- Episode no.: Season 3 Episode 7
- Directed by: Tom Cherones
- Written by: Tom Leopold
- Production code: 307
- Original air date: November 6, 1991

Guest appearances
- Brian George as Babu Bhatt; Dawn Arnemann as Monica;

Episode chronology
| ← Previous "The Parking Garage" | Next → "The Tape" |
- Seinfeld season 3

= The Cafe (Seinfeld) =

"The Cafe" is the 24th episode of Seinfeld. The episode was the seventh episode of the show's third season. It aired on November 6, 1991, on NBC.

==Plot==
George agrees to take an IQ test for his girlfriend Monica's master's research, but this triggers his insecurity about his intelligence, dating back to his secretly shameful SAT score. Jerry recalls George's legendary feat of cheating by passing test papers through a classroom window, egging him on to repeat this with the help of Elaine, who boasts of an IQ of 145.

Jerry obsessively surveils The Dream Café, a new restaurant across the street, where Babu Bhatt, the Pakistani proprietor, canvasses for customers in vain. Patronizingly concerned for the restaurant, Jerry dines there and is lavished with praise by Babu, who serves many incongruous non-Pakistani cuisines all on the same menu.

Elaine brings George's test to the empty restaurant, for quiet. She is distracted by Kramer's nosiness and his pratfall over Babu's scaldingly hot face towels, and Babu's singing. After Jerry obliges her to order food, the test papers are ruined by a spill as Babu clears away the still-uneaten meal.

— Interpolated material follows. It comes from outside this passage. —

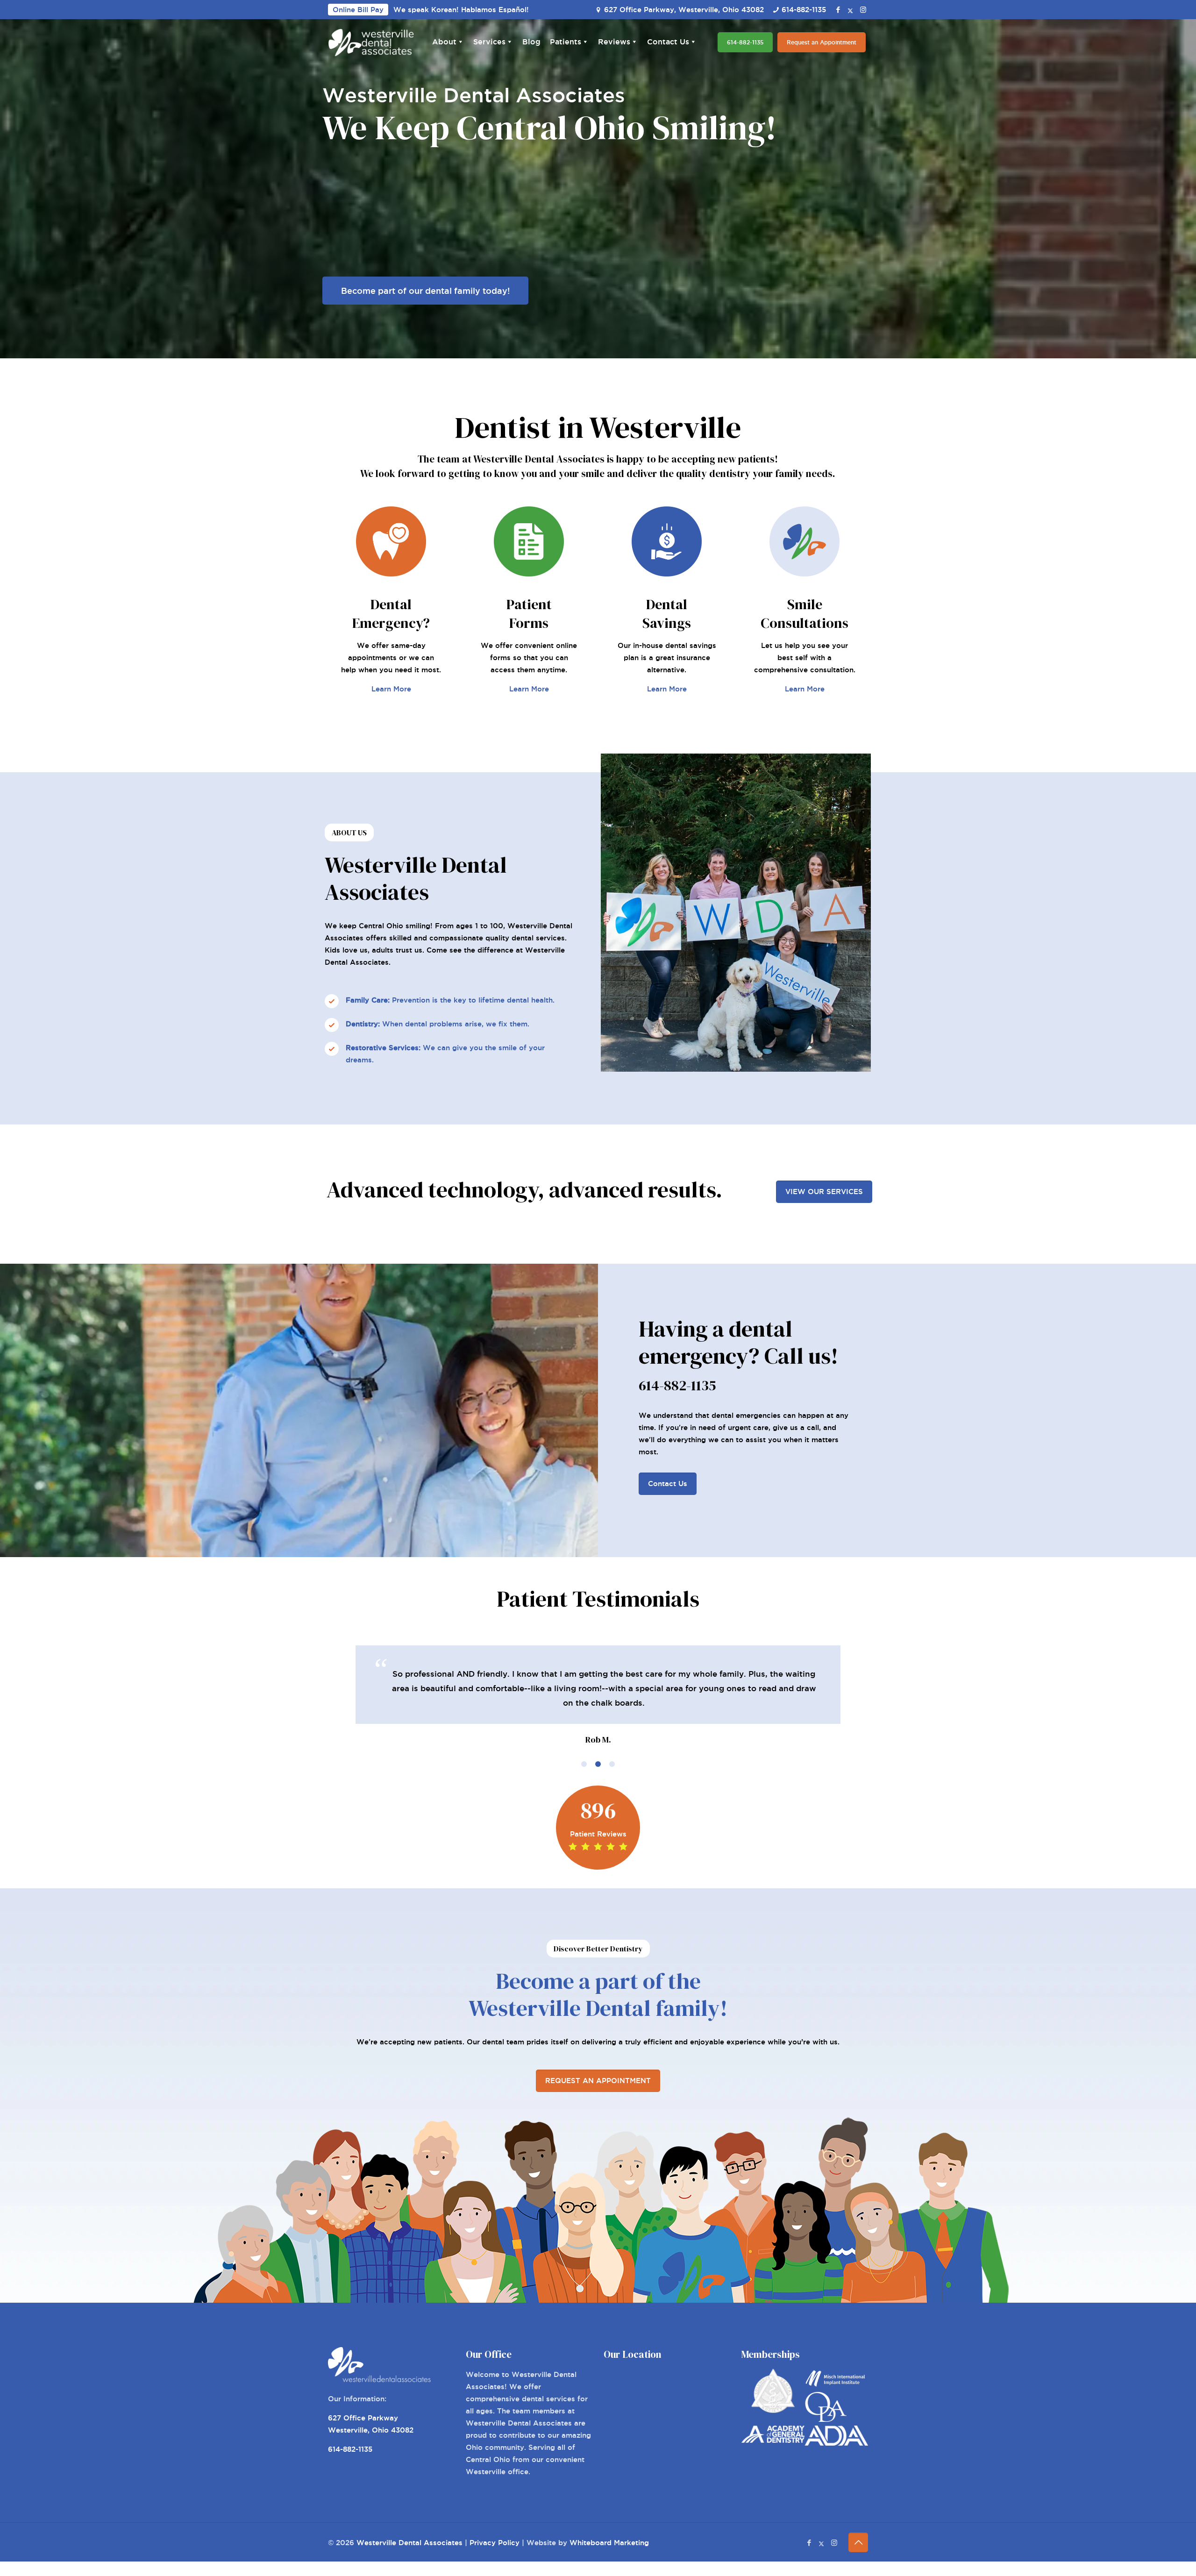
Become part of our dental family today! (425, 290)
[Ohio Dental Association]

Ego-tripping off Babu's gratitude, Jerry advises him to serve his native cuisine and run the only Pakistani restaurant in the neighborhood. Revisiting the remodeled, but still empty, restaurant later, Jerry is proudly oblivious to Babu's now-cold demeanor until Babu rages that he has deeper indebted himself, on Jerry's advice, for nothing. The restaurant closes down.

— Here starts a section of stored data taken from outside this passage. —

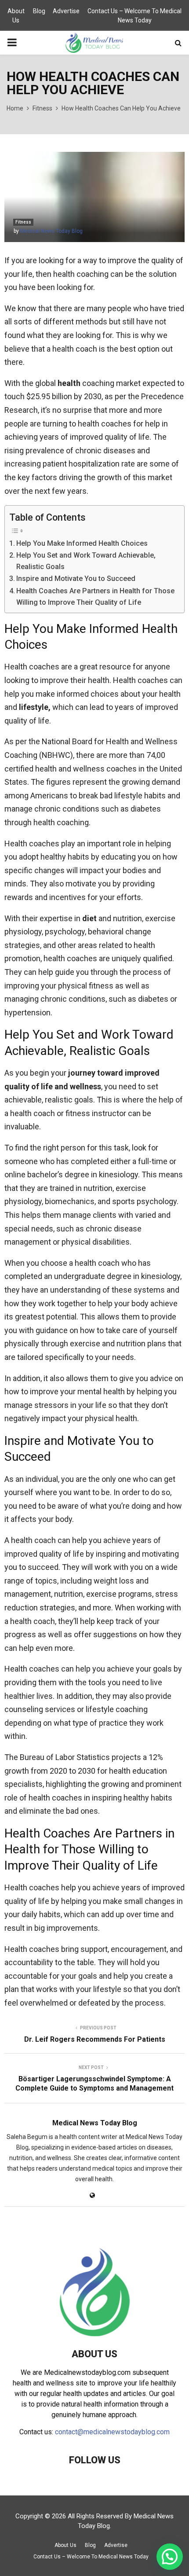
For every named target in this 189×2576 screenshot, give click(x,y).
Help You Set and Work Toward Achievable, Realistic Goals (86, 561)
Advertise (66, 11)
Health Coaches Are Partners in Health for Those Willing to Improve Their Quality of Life (95, 596)
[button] (169, 2556)
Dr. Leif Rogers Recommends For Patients (94, 2039)
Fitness (23, 222)
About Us (16, 15)
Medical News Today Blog (51, 231)
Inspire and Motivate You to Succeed (75, 578)
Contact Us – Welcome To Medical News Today (134, 15)
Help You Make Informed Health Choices (82, 543)
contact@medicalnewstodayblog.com (112, 2432)
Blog (39, 11)
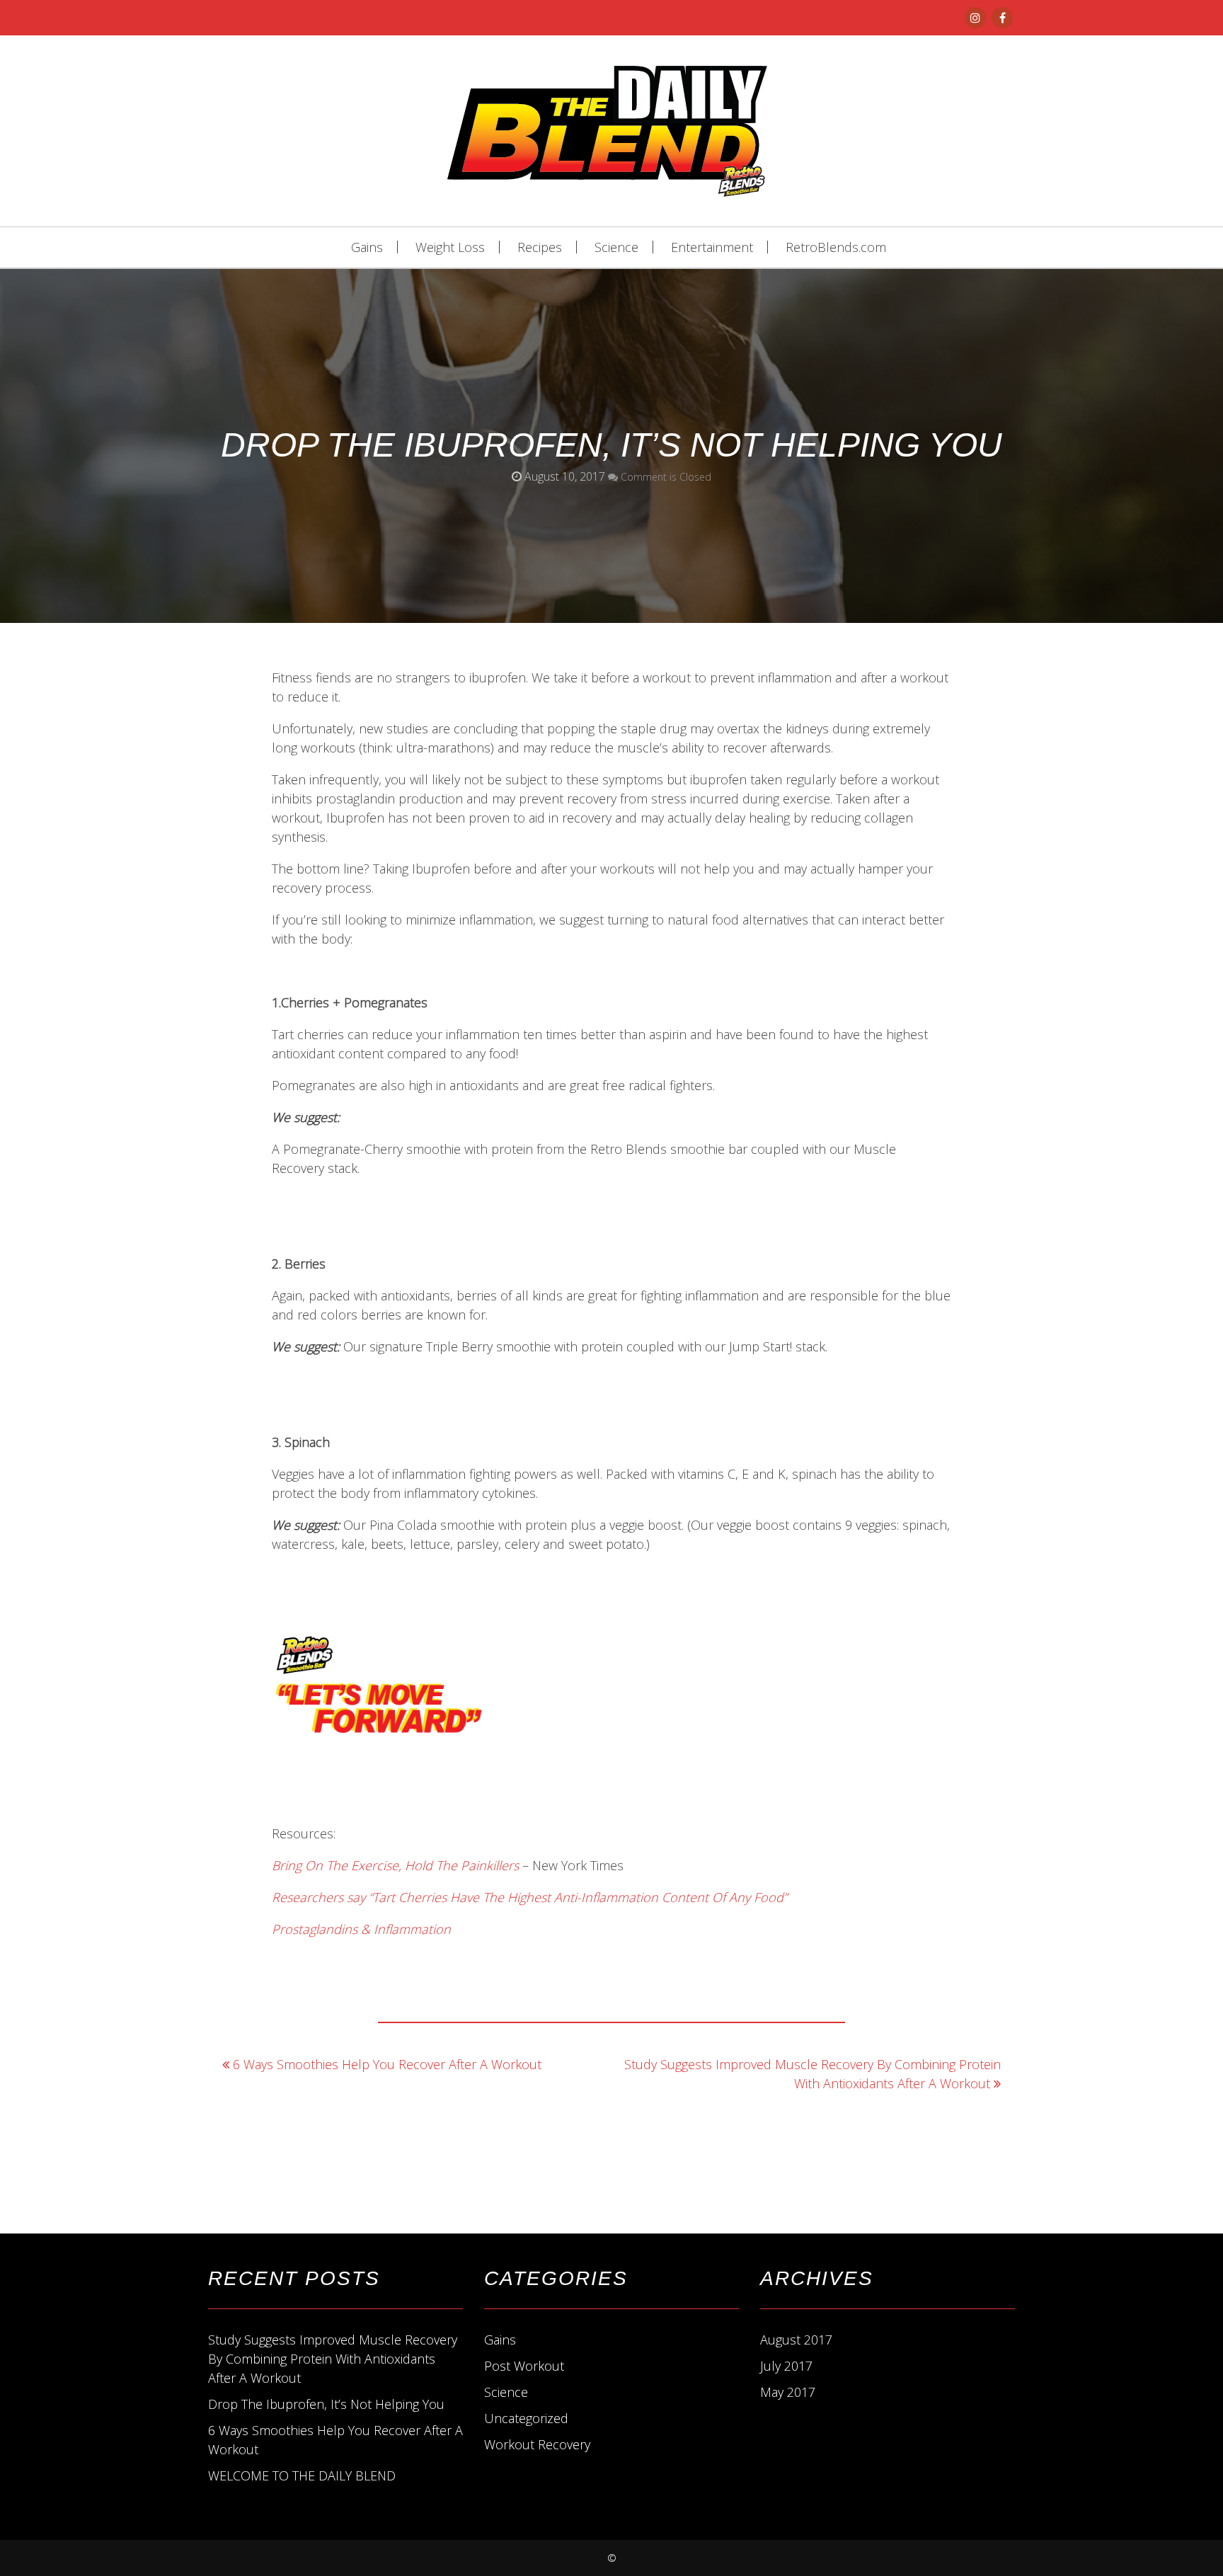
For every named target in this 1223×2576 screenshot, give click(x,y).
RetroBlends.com (836, 247)
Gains (367, 247)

George improbably explains away the food spill, to Monica's fascination, but George and Elaine are both humiliated by scoring only 85. To redeem herself, Elaine pushes George to redo the test. Elaine retakes the test in peace at Jerry's apartment, but gets locked inside when Kramer takes refuge in the apartment, cornered by his mother's ex-boyfriend over Kramer's refusal to return a jacket the man left two years ago (introduced in the previous episode). Kramer fails to keep the jacket. Monica catches George without the test, but Elaine still turns in her answers and is vindicated by scoring 151.